Karenanya, Plt. Direktur Jenderal EBTKE Kementerian ESDM, Jisman P Hutajulu mengatakan, guna mempercepat implementasi PLTS Atap itu, Kementerian ESDM telah menerbitkan Permen ESDM No 2 Tahun 2024 tentang PLTS Atap yang Terhubung pada Jaringan Pemegang Izin Usaha Penyediaan Tenaga Listrik Untuk Kepentingan Umum (IUPTLU), sebagai revisi dari Permen ESDM No. 26 tahun 2021.
Dia menjelaskan, isi dari Permen ESDM No. 2 Tahun 2024 itu antara lain mengatur instalasi PLTS Atap, baik untuk PLN dan wilayah usaha (wilus) non-PLN. Jisman berharap, program PLTS Atap ini nantinya akan turut mendorong tumbuh kembangnya industri modul surya di Indonesia.
"Jika diasumsikan bahwa kapasitas 1 modul surya adalah sebesar 450 Wp, maka diperlukan produksi sekitar 3,3 juta panel surya. Hal ini tentunya juga akan mendorong tumbuhnya industri modul surya di Indonesia," kata Jisman dalam Sosialisasi Permen ESDM No. 2/2024 di Kementerian ESDM, Jakarta, Selasa, 5 Maret 2024.
Guna mendukung hilirisasi industri panel surya di dalam negeri, Dia mengakui bahwa sebenarnya Indonesia telah memiliki sumber daya yang bisa mendukung industri tersebut di sisi hulu. Misalnya yakni seperti pasir silika.
Karenanya, Jisman berharap program PLTS Atap itu nantinya juga bisa mendukung rencana pembangunan industri hulu panel surya di Tanah Air. "Yang rencananya akan dibangun di Jawa Tengah, Pulau Batam, dan Pulau Rempang," ujarnya.
Pemerintah pun mendorong masyarakat untuk berkontribusi langsung dalam upaya pemanfaatan energi hijau, melalui program PLTS Atap tersebut. Diharapkan, hal itu dapat meningkatkan kesadaran masyarakat, dalam melakukan efisiensi energi dengan memaksimalkan penggunaan PLTS Atap khususnya di siang hari.
"Tapi hal yang juga perlu disadari adalah bahwa PLTS Atap itu memiliki sifat intermittent. Maka pengembangannya harus dihitung secara cermat dengan memperhatikan keandalan sistem, sehingga perlu ditetapkan kuota PLTS setiap tahunnya yang masuk ke suatu sistem tersebut," kata Jisman.

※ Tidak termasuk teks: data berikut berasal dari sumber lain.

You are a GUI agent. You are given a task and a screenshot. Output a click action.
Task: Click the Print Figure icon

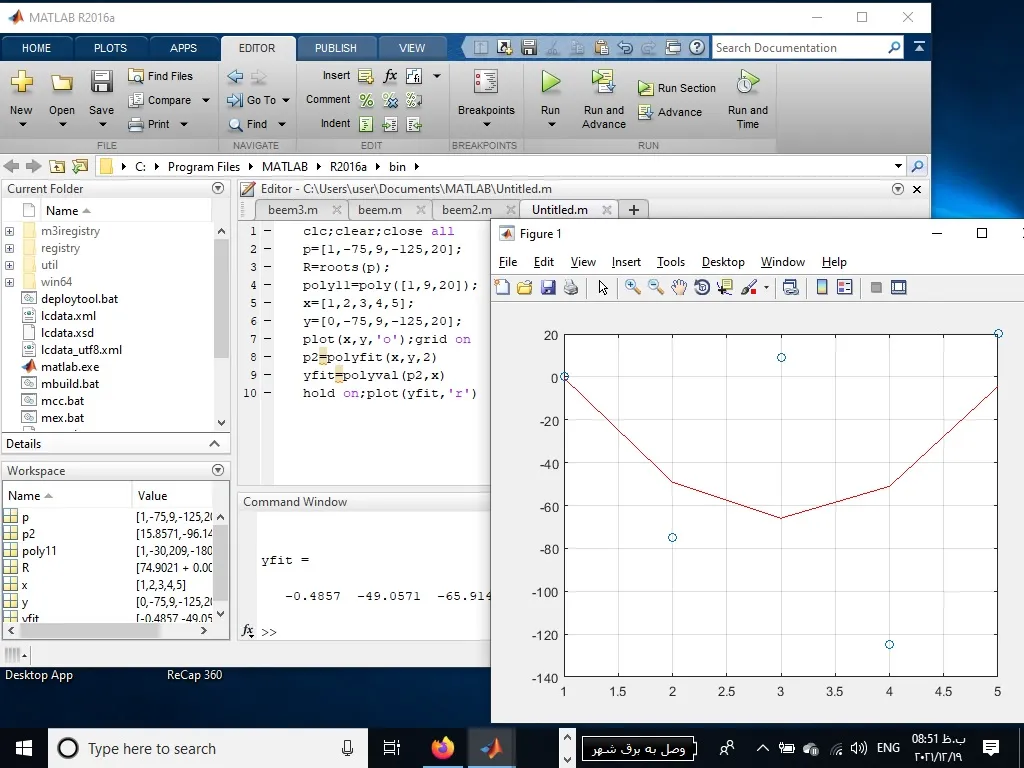(x=570, y=288)
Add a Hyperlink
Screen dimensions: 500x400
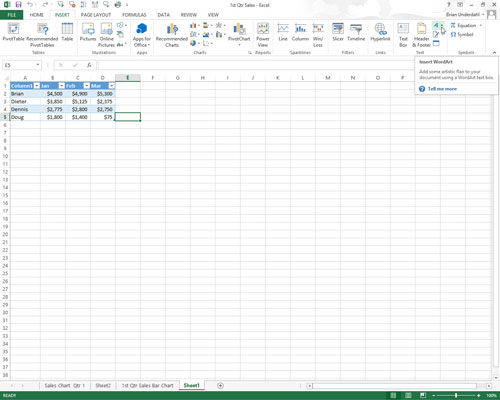pyautogui.click(x=380, y=32)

Dia menambahkan, melalui penerbitan Peraturan Menteri ESDM tentang PLTS Atap sejak 2018, implementasi pemanfaatannya untuk mendorong partisipasi masyarakat dalam penyediaan energi bersih sebenarnya sudah dimulai kala itu. Meskipun, Jisman mengakui bahwa hingga saat ini upaya impelentasi tersebut memang agak tersendat.

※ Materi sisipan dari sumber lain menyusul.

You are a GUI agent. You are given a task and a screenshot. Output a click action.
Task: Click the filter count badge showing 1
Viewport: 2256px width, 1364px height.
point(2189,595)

"Capaian pengembangan PLTS Atap hingga Desember 2023 baru mencapai 140 MW, sehingga perlu dilakukan percepatan pengembangan. Maka pemerintah pun mengapresiasi upaya dari setiap pemangku kepentingan, dalam pengembangan PLTS Atap dengan berbagai hambatan yang dihadapi," ujarnya.